# 課題 1
エントリのうち「At what coordinates should I click to accomplish: Click the word」を含む行から「Action: coord(1167,202)」を含む行まで（両端を含む）を、「footnote」を「caption」に替えて書き直すこと。ほかの部分は一切変えない。

# 対象テキスト
私記と思記

何故なら、ものを書くということは人と交わるためのひとつの方法だからである。---V. ウルフ

人間は極めて限定された環境のみならず様々な環境に適応していける。限定された環境に適応していく為に必要な適応力を前もって僅かしか備えていなくても、新しい経験を学んだり見つけ出したりして、身につけていくことが可能なのだ。---A.ストー

 

             

 

 

 

自己評価の心理学―なぜあの人は自分に自信があるのか

自己評価の心理学―なぜあの人は自分に自信があるのか

 

 

2人のフランス人臨床家の手によるものということで、多様な症例から導いた複眼的な考察を期待していたのだが肩透かしを食らった。症例はエピソード的に(面白おかしく)挿入されるだけで、それについての考察や展開は皆無だった。症例を挙げる筆致にも真摯さや、クライエントへの敬意を感じない。というか、人間に対する敬意が感じられない。

# 提供データ

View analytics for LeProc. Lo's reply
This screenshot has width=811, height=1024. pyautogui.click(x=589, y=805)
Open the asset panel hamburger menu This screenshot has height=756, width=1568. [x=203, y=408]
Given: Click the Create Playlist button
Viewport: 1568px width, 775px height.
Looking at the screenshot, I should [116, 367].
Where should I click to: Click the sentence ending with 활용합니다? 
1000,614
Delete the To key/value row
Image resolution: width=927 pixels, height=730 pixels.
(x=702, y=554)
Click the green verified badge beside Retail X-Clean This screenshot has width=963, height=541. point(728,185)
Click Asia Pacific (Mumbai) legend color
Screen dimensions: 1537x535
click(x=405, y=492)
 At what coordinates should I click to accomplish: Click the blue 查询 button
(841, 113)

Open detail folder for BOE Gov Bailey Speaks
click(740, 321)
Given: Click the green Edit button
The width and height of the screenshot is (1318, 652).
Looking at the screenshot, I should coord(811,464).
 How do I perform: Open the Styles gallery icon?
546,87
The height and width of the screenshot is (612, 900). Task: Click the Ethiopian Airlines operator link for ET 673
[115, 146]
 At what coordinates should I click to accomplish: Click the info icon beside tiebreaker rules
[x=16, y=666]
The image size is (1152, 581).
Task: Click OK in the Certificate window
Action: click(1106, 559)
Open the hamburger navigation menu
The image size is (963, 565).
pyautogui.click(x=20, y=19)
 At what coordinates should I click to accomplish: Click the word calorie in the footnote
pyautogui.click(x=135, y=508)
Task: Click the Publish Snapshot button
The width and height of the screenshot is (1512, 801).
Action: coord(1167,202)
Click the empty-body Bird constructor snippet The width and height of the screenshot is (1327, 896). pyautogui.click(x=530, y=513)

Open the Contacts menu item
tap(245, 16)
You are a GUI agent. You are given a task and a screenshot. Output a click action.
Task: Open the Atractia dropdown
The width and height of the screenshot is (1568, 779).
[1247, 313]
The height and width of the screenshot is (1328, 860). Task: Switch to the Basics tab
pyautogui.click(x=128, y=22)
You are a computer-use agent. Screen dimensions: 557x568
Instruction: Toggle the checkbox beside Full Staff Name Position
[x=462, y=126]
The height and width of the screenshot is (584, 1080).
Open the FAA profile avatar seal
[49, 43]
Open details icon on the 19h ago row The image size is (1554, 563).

# 課題 2
「自己評価の心理学」を扱った対象テキストを、一字も変えずに全文再現すること。

# 解答 1
 At what coordinates should I click to accomplish: Click the word calorie in the caption
pyautogui.click(x=135, y=508)
Task: Click the Publish Snapshot button
The width and height of the screenshot is (1512, 801).
Action: coord(1167,202)

# 解答 2
私記と思記

何故なら、ものを書くということは人と交わるためのひとつの方法だからである。---V. ウルフ

人間は極めて限定された環境のみならず様々な環境に適応していける。限定された環境に適応していく為に必要な適応力を前もって僅かしか備えていなくても、新しい経験を学んだり見つけ出したりして、身につけていくことが可能なのだ。---A.ストー

 

             

 

 

 

自己評価の心理学―なぜあの人は自分に自信があるのか

自己評価の心理学―なぜあの人は自分に自信があるのか

 

 

2人のフランス人臨床家の手によるものということで、多様な症例から導いた複眼的な考察を期待していたのだが肩透かしを食らった。症例はエピソード的に(面白おかしく)挿入されるだけで、それについての考察や展開は皆無だった。症例を挙げる筆致にも真摯さや、クライエントへの敬意を感じない。というか、人間に対する敬意が感じられない。